» BRIEF
Using the records below, quote only the span that opens with the line containing "Anfahrt & Unterkunft (195, 962)" and closes with the line containing "[Kontakt] (78, 138)", exactly and inclusively.

(Beginning of DATA FOR ANALYSIS)

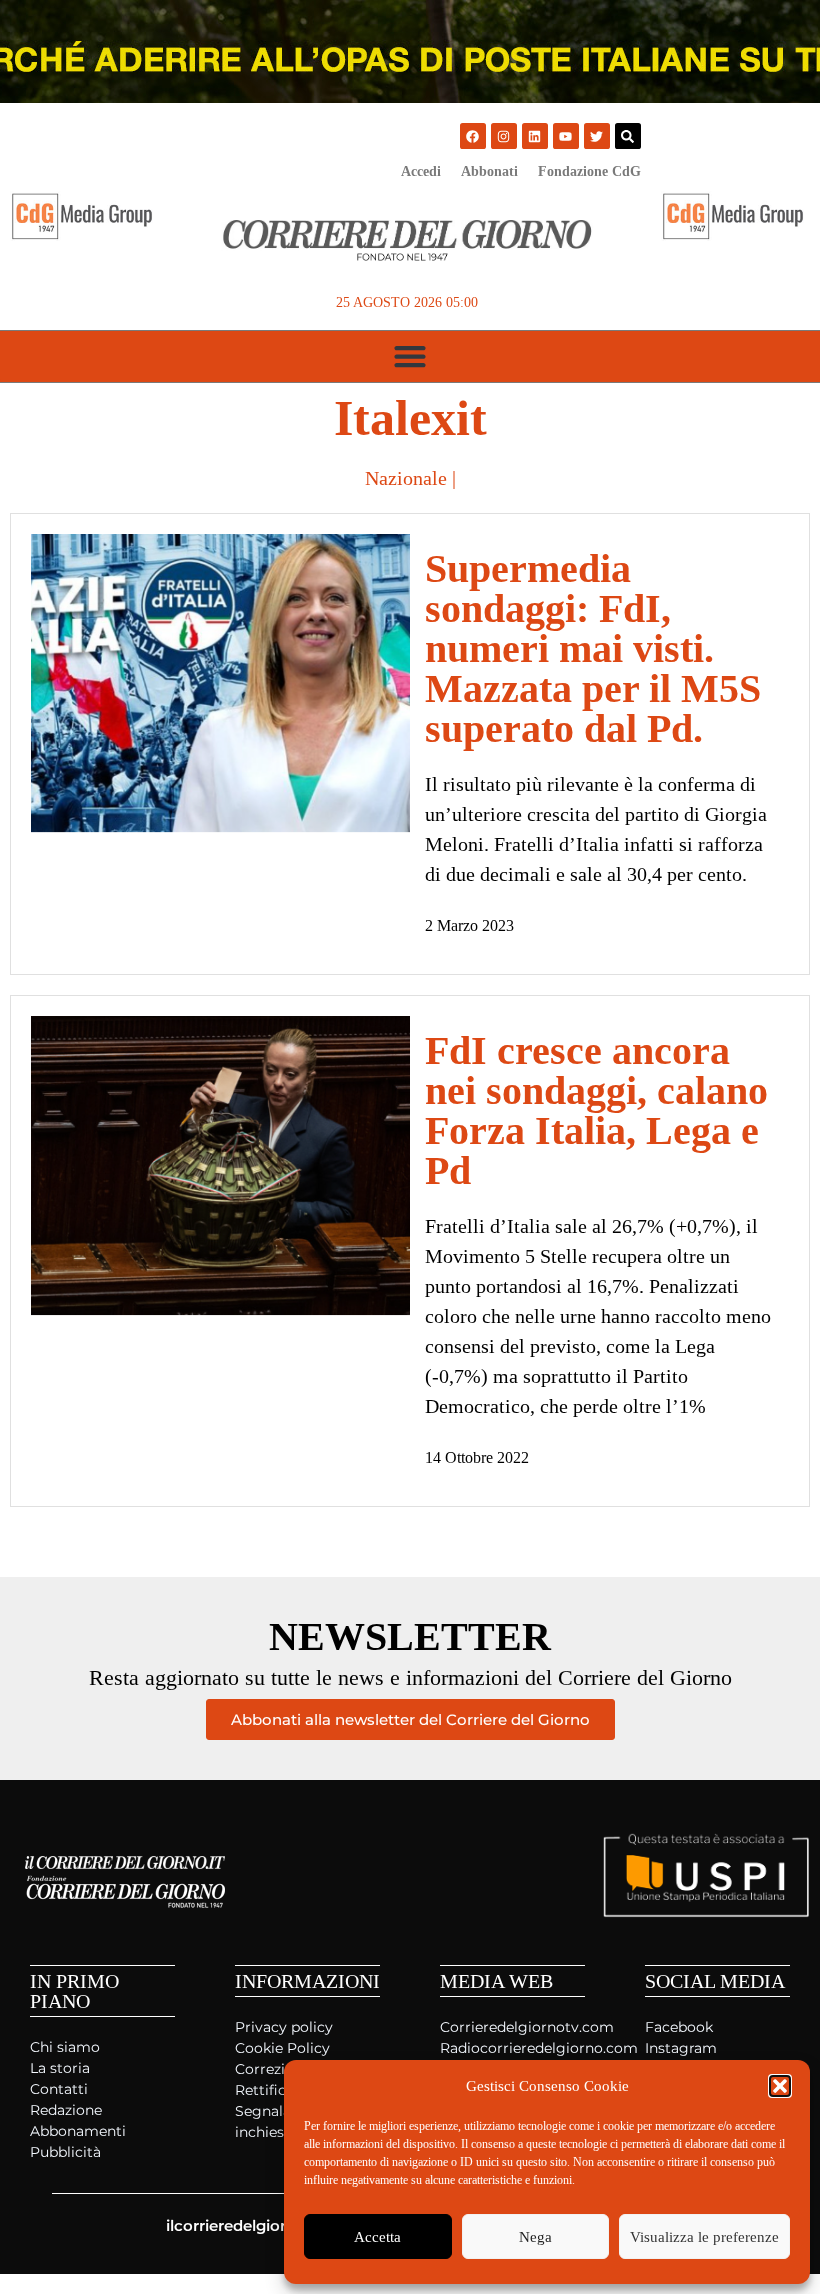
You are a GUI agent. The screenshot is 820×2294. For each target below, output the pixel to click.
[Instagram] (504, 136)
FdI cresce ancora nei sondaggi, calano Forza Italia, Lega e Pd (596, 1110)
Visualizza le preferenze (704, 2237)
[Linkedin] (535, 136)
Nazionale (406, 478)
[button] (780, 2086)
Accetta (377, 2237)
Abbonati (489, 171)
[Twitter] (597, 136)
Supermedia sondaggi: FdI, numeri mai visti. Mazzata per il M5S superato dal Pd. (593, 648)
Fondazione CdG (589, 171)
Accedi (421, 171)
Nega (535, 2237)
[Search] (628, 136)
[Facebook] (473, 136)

(End of DATA FOR ANALYSIS)
(Beginning of DATA FOR ANALYSIS)

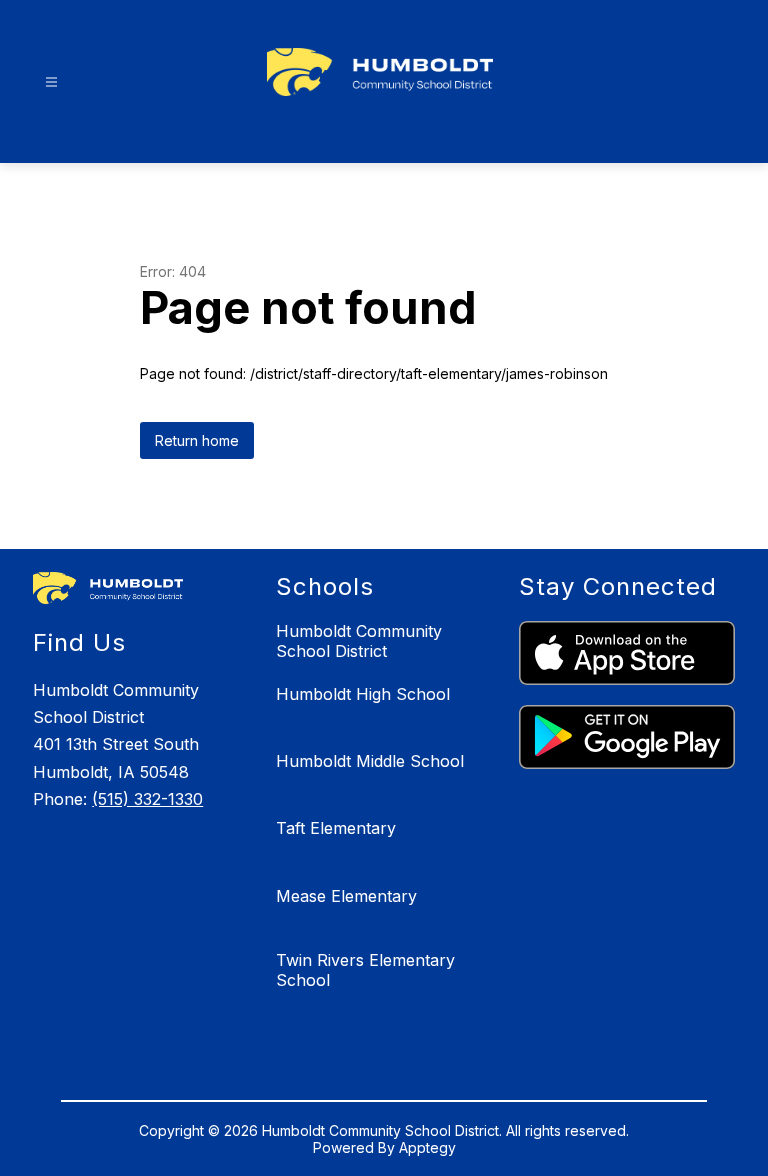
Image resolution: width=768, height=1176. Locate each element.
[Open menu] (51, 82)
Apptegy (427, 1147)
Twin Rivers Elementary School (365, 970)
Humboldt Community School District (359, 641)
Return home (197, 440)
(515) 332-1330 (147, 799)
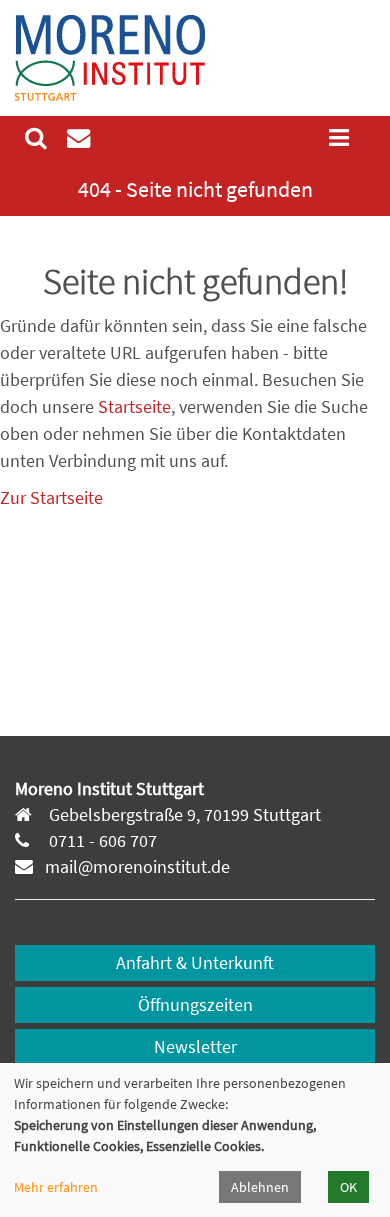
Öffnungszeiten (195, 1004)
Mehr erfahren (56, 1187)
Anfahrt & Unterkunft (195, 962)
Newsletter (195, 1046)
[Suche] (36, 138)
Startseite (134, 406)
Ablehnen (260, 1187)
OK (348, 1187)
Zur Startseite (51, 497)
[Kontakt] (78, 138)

(End of DATA FOR ANALYSIS)

» OUTPUT OF THE TASK
Anfahrt & Unterkunft (195, 962)
Newsletter (195, 1046)
[Suche] (36, 138)
Startseite (134, 406)
Ablehnen (260, 1187)
OK (348, 1187)
Zur Startseite (51, 497)
[Kontakt] (78, 138)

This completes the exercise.